Generative Networks for Text and Impact Optimization
Project Start: 01 January 2020
Consortium: webLyzard technology, MODUL Technology, Vienna University of Economics and Business, Ketchum Publico and Observer
Funding: Federal Ministry for Climate Action, Environment, Energy, Mobility, Innovation and Technology (BMK), ICT of the Future Program
Advances in Deep Learning and Knowledge Extraction
Recent years have shown major advances in the use of deep learning for the automated extraction of factual, affective and contextual knowledge from digital content streams. GENTIO builds on these advances to change the way we produce, enrich and analyse digital content. The project will develop a flexible Multi-Task Learning (MTL) approach based on Generative Learning Networks to unify the understanding of text at three fundamental levels: structure, content and context.
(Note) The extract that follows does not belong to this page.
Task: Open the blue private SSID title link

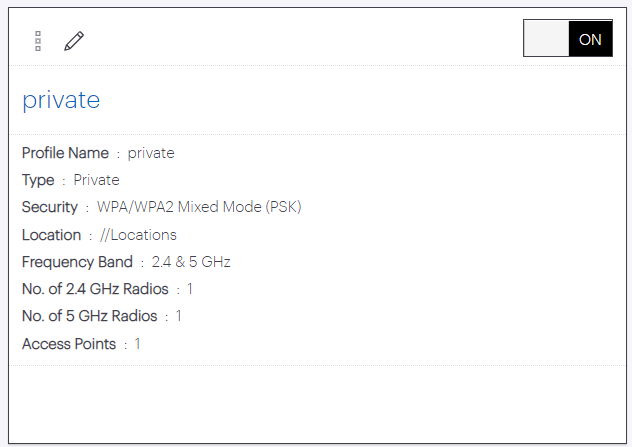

Thereby it aims to boost the context processing capabilities of Natural Language Processing (NLP) frameworks, reduce the high cost of developing training data, and support the cost-effective development of intelligent semantic systems. By offering interactive visualizations to explore the extracted features, the project will also put special emphasis on increasing the transparency of the underlying computational processes, which is a typical shortcoming of Artificial Intelligence-based systems. In this regard, the GENTIO consortium will closely work together with the CIMPLE Explainable AI project.
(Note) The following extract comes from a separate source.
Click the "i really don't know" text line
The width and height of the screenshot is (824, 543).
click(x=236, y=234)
Use Cases: Marketing and News Production
Supported by multilingual and highly scalable knowledge graph technology, the envisioned approach will be applicable across numerous domains and regions. To demonstrate its versatility, two distinct domains have been chosen. The first use case targets the marketing domain. It will experiment with new methods for communication experts to maximize the impact of data-driven publishing. The second use case targets the news media sector, automatically correcting and classifying noisy output from Optical Character Recognition (OCR) systems – using topics extracted from the public debate on other micro-blogging sites to obtain the required context information.
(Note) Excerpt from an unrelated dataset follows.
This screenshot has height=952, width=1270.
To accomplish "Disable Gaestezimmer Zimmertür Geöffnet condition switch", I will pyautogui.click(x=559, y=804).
Cross-Domain Exploitation Potential
The two use cases allow GENTIO to investigate the production as well as the analysis of digital content, driven by leading use case partners in their respective fields – Ketchum Publico as the Austrian representative of a global communications consultancy and OBSERVER as an established Austrian media intelligence SME with a history of more than 100 years. As part of the exploitation planning in the second half of the project, GENTIO will clearly define the potential of using its deep learning approach in a variety of other domains including broadcasting (semantic search for video retrieval), retailing and consumer brands (reputation management), telecommunications (helpdesk and support), consulting and auditing (legal text annotation and evaluation), and mobility (crowd-based feedback systems for autonomous driving applications).